This spring, I have been working hard to put in a large-ish bee and butterfly garden, to give the pollenators a little oasis in our big sea of surrounding commercial crop fields, which are heavily sprayed. I’m sure I’m not the only one doing this – there has been a lot of media attention on pollenators, recently. However, at the same time, I am seeing a ton of posts on social media of people looking for ways to get rid of caterpillars on their plants and trees. I think people are forgetting something important: caterpillars are baby butterflies!
My pollenator garden is going to have caterpillars – that is part of the point! If you are planting milkweed, its job is to feed the caterpillars of Monarch butterflies. Let me repeat that sentence:
Milkweed’s job is to feed caterpillars.
Without caterpillars, there are no butterflies.
I get that tent caterpillars, especially, are a pain in the butt. They eat all the leaves off the trees, and infestations can be ugly. However, the leaves will grow back, and the trees aren’t even really damaged, and those caterpillars (and the moths they turn into) feed birds such as blue jays and chickadees, and all sorts of other wildlife, including frogs, squirrels, and, apparently, even bears!
Caterpillars can also do quite a number on your garden. Around here, the little green caterpillars of the Small White Butterfly decimate brassica crops, including commercial canola, and any cabbage I have ever tried growing. It’s not exactly fun picking them out of your home-grown broccoli, either. Once again, though, the adult moths feed birds such as sparrows and goldfinches, which we really enjoy seeing around our acreage.
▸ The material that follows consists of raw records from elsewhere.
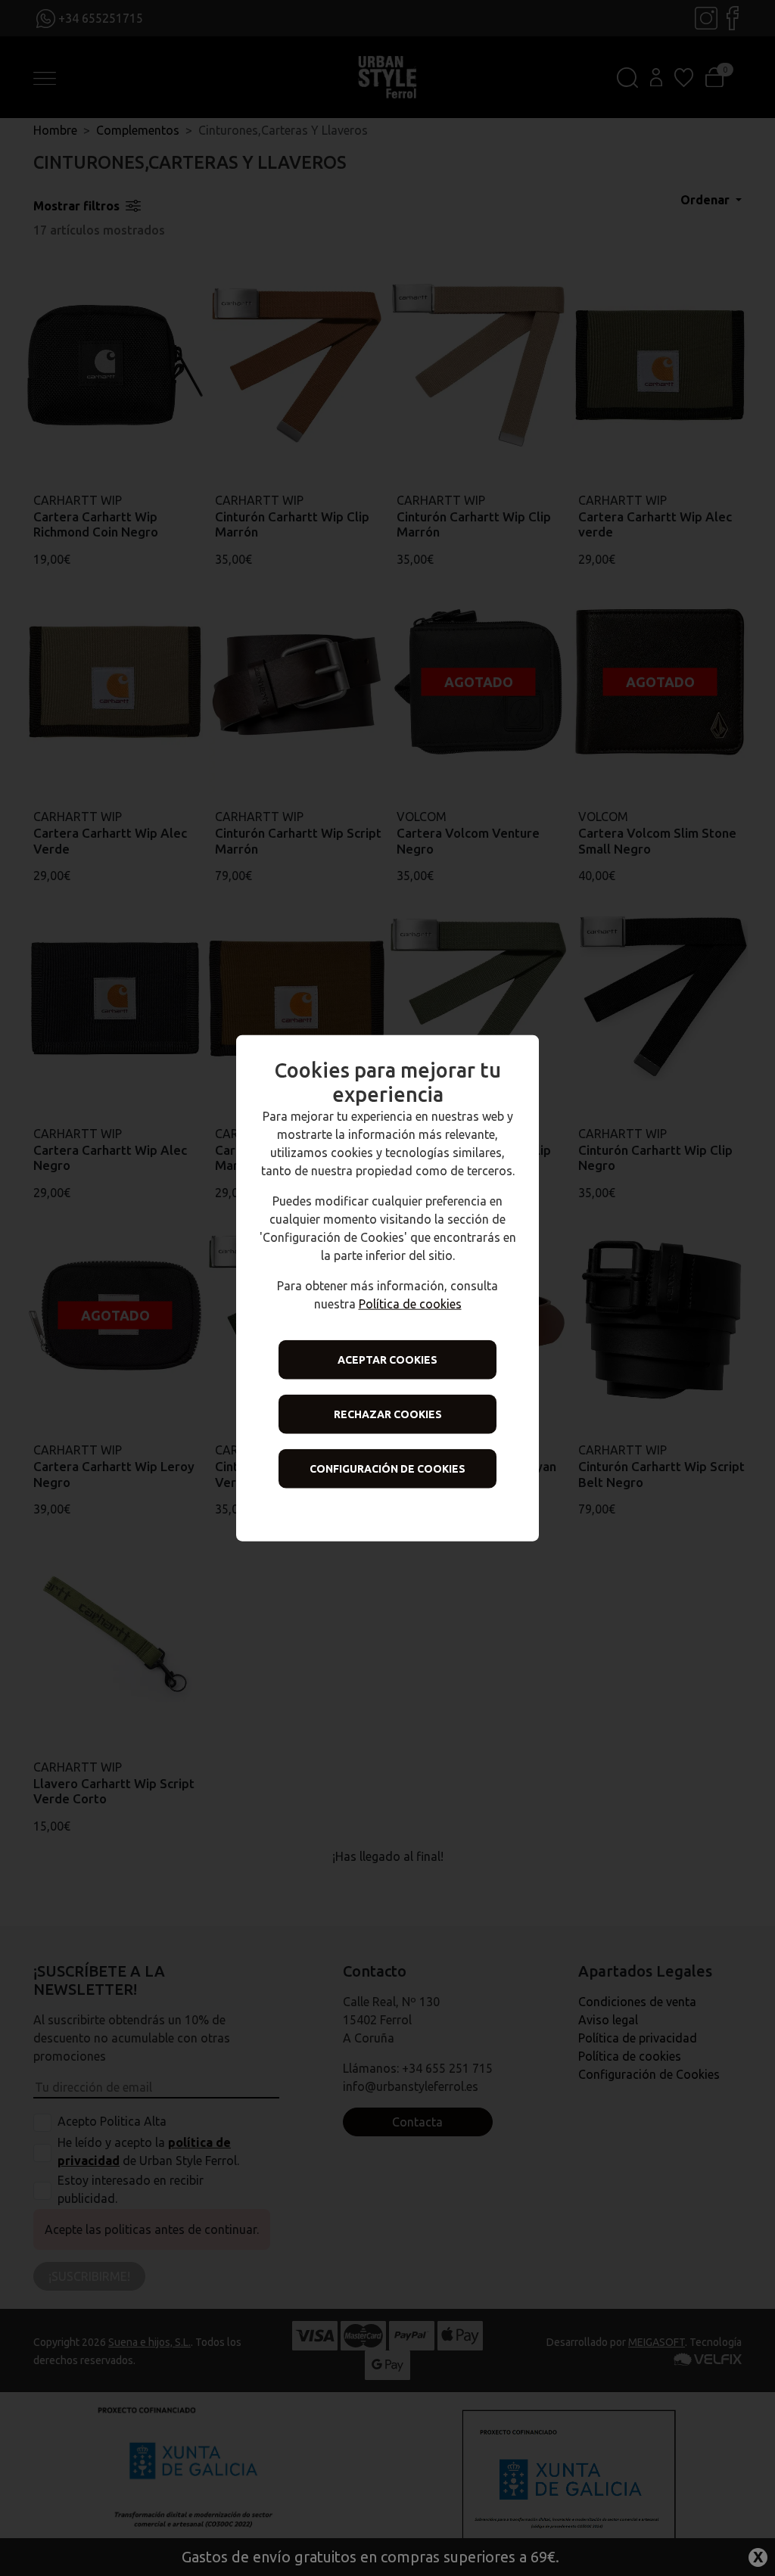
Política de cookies (410, 1303)
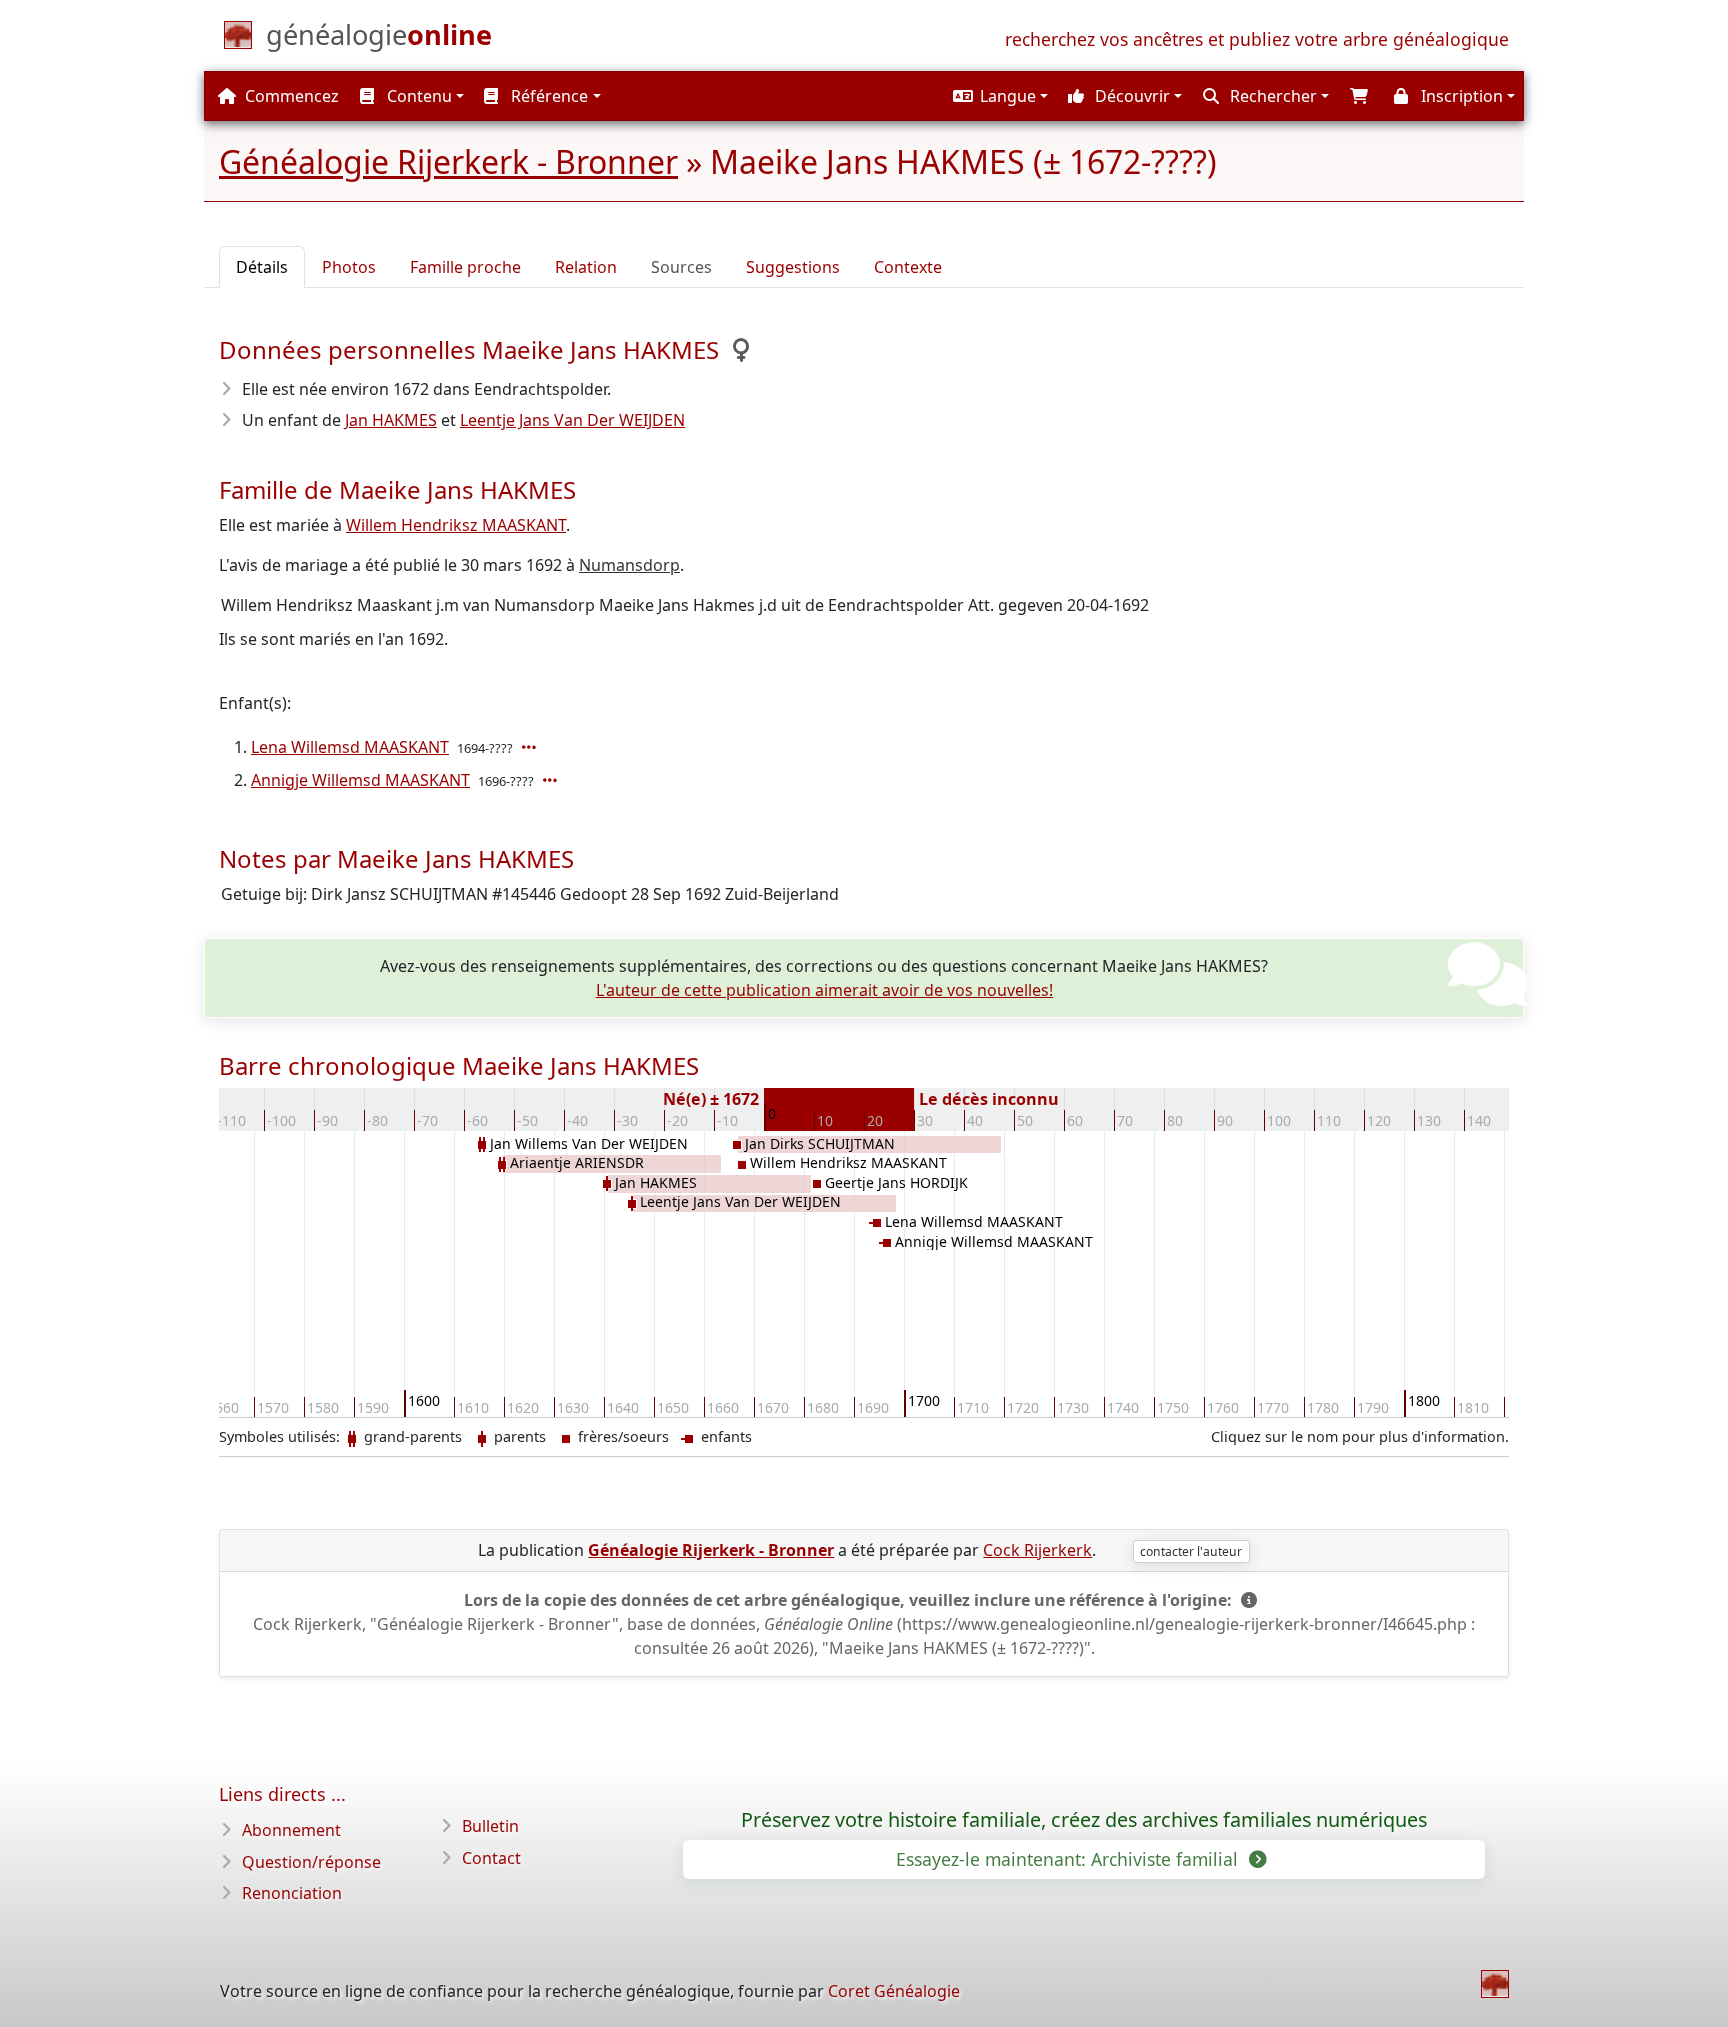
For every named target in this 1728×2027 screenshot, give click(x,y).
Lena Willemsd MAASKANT (350, 747)
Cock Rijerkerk (1037, 1550)
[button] (998, 96)
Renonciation (292, 1893)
At the same time, anything you spray or dust to kill the tent caterpillars or cabbage worms, from commercial pesticides to Bacillus thuringiensis will also kill other caterpillars, including the caterpillars that turn into monarch butterflies, as well as some of my other favorites, like the Mourning Cloak and the Canadian Tiger Swallowtail. Some of the commercial pesticides are also really hard on bird and amphibian populations. In the same way that roses come with thorns, butterflies come from caterpillars, and if you want to have one, you are stuck dealing with the other.
Honestly, for us, the ‘dealing with’ isn’t a horrible hardship anyhow. We sometimes pick caterpillars off vegetable plants and fruit trees, but we generally leave them alone when they are feeding on the native chokecherries or decorative plants. Although we’ve had no luck with covering our brassicas (thanks to kids and puppies), I know that lots of people have been very successful with that tactic, and it is not detrimental to any of the other caterpillars and butterflies that may be in and around your garden. With the pollenator gardens, we are purposely planting favored plants, and there is a good chance they will gravitate to those, instead of ending up on our vegetables. Or maybe not, but we’re still okay with that, because we love butterflies.
Now, repeat after me, one more time: Caterpillars Are Baby Butterflies!